INFORMATIONEN ZUM PROJEKT  zurück zur Liste

Im Jahre 2012 machten wir unsere ersten Outdoor-Schritte in der Pfalz. Dort hatten Sie ein Projekt namens „Trekking in der Pfalz ins Leben gerufen. Schon damals fanden wir die Idee, legal wild zu zelten, nicht schlecht. Die verstreut angelegten Plätze boten das, was man sonst immer wild gesucht hatte: einen ebenen Lagerplatz, eine Feuerstelle und im Idealfall Wasser in der Nähe. Letzteres war in der Pfalz aber problematisch oder der Begriff Nähe bezog sich auf die globale geographische Lage zum Camp. Meist sind die Quellen sehr weit entfernt. Nun zog neben der Eifel und Bayern auch der Schwarzwald mit einem ähnlichen Projekt nach.

Bei der Recherche auf der Homepage Trekking im Schwarzwald, wo man wirklich alle Informationen her bekommt, mussten wir uns erst einmal einlesen, jedoch bemerkte ich einen gravierenden Unterschied zum Pfalz- Trekking, positiv wie negativ. Die 6 Camps, die verstreut im Schwarzwald Mitte bis Nord sind, liegen meist direkt oder sehr nahe an einer sicheren Wasserquelle. Dafür haben die Camps teilweise zwei Nachteile: Die Nähe zur Zivilisation und die Holzplattformen für die Zelte.

Als Beispiel: Das Camp Kniebis liegt nur ca. 200m von einer viel befahrenen Hauptstraße entfernt, das Camp Gutellbach 5 Gehminuten von einem Parkplatz entfernt. Beworben wird dieses bezahlte Zelten als „Abenteuer Wildnis“. Mag sich nun Jeder selbst sein Urteil bilden, aber die Camps in der Pfalz sind abgelegener. Nach welchen Kriterien hier die Camps gewählt worden entzieht sich meinem Verständnis, aber Wildnis gibt es im Schwarzwald genug, wo nicht das Gefühl aufkommt, dass man sein Zelt an einer Autobahnraststätte errichtet hat. Für Leute, die sich an das Thema Trekking, Zelten, Outdoor heranwagen möchten sind diese Camps sicher eine gelungene Sache. Genau so für Familien empfehlenswert, da die Camps meist nur max. 10km von einander entfernt liegen und man gut Forstwege als Verbindungen wählen kann, die mit Roller, geländegängigen Kinderbuggy oder wie wir mit Pilgerwagen gut begehbar sind.

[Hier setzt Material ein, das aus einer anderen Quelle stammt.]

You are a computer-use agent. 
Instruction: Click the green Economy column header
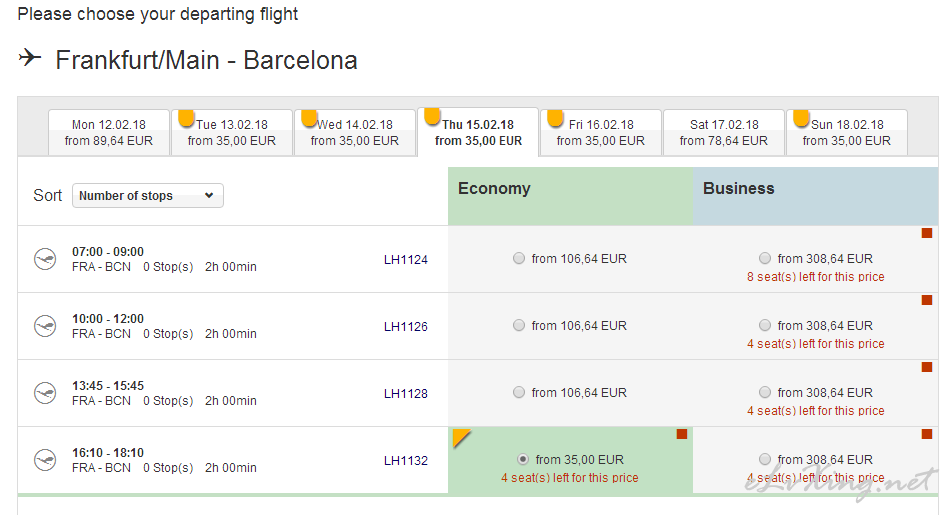[570, 196]
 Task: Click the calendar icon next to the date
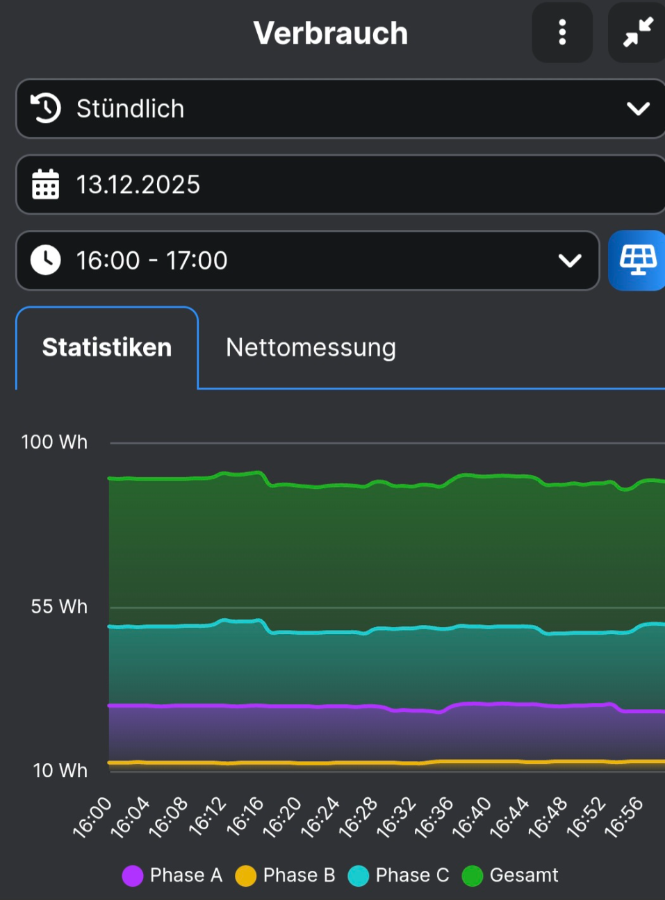[x=46, y=185]
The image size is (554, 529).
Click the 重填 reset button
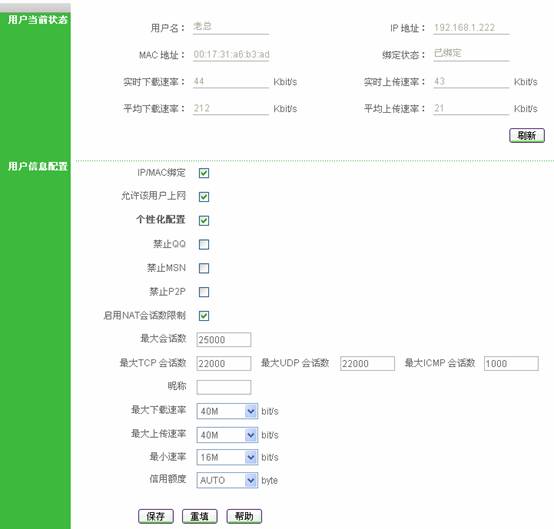click(200, 516)

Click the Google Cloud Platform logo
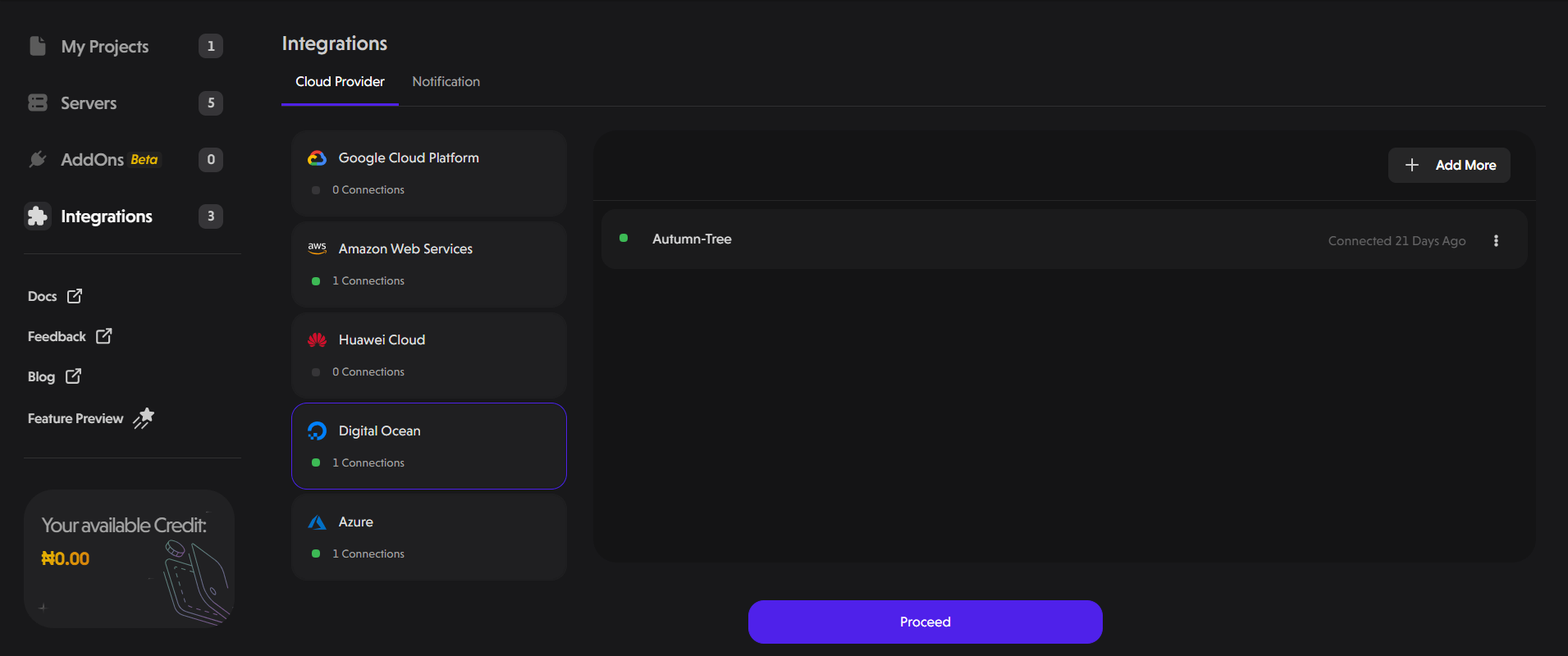click(317, 158)
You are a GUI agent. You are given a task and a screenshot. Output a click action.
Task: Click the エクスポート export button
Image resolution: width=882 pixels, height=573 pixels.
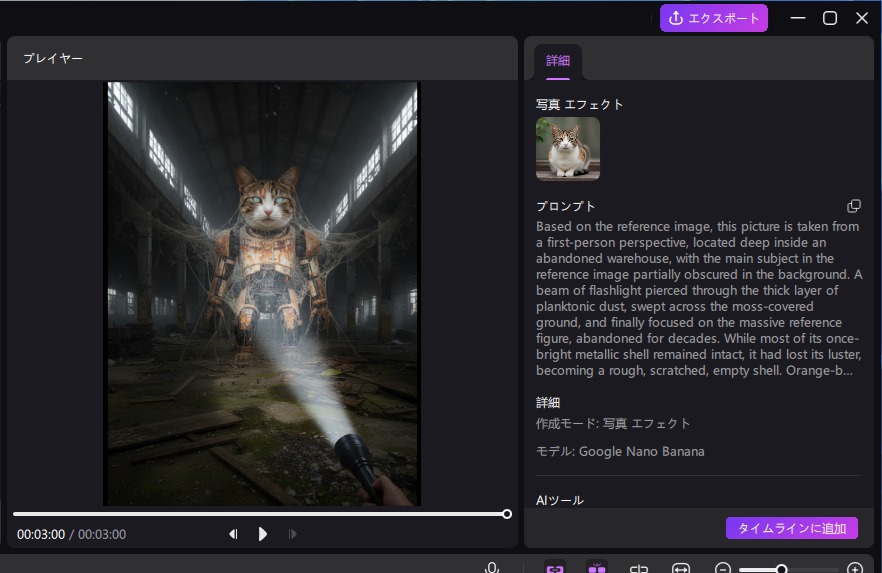pos(714,18)
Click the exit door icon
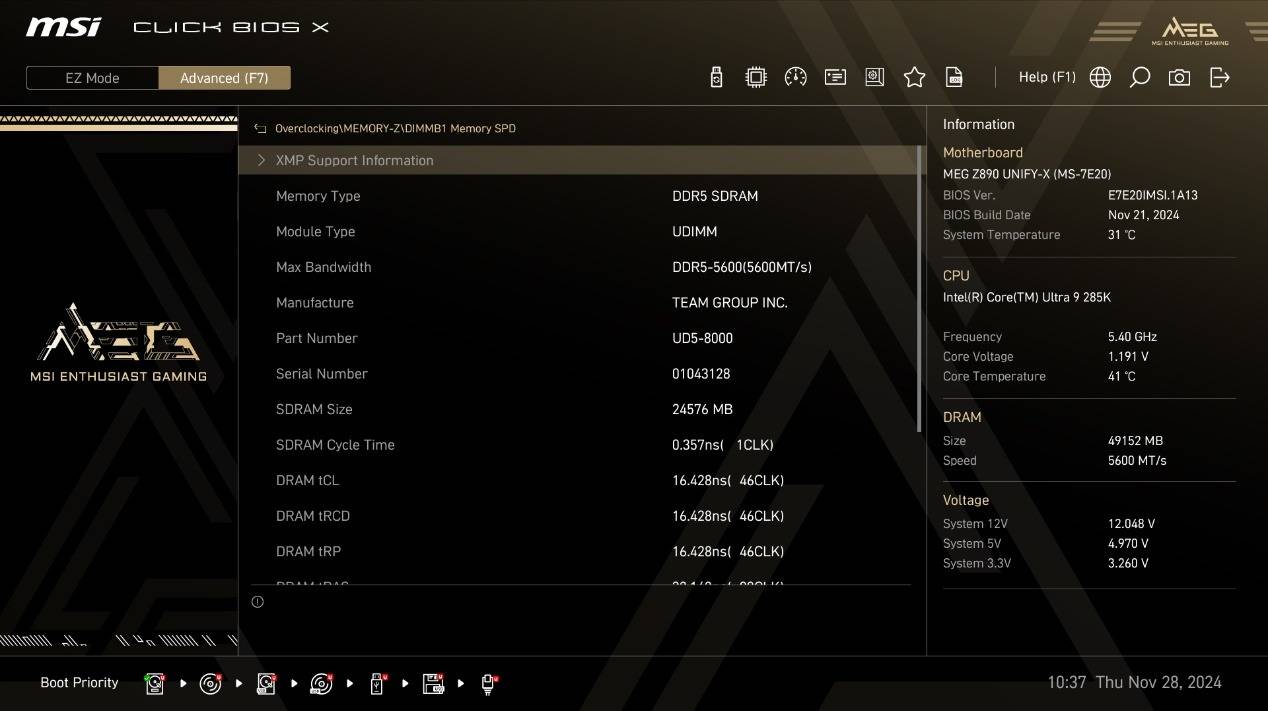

Die Holzplattformen sind das andere Problem für Leute mit etwas größeren Zelten. In den Camps Bösellbach, Erdbeerloch und Seibelseckle gibt es nur drei dieser Plattformen, da die Camps im Nationalpark liegen. Hier darf man auch nur zu Zweit übernachten, in den anderen Camps auch maximal zu Dritt. In jeden Camp ist Platz für drei Zelte, bleiben darf man maximal eine Nacht. Wer also ein zu großes Zelt hat oder sich unsicher ist, der sollte die Camps Gutellbach, Kniebis oder Grimbach buchen oder sich ein kleines Zweimannzelt zulegen. Eine Geodät oder Kuppelzelt ähnlich Hilleberg Staika eignen sich dafür schon besser. Dass das Zelt ohne Heringe frei stehen kann, ist von Vorteil, aber kein Muss, denn die Holzplattformen haben Fixpunkte.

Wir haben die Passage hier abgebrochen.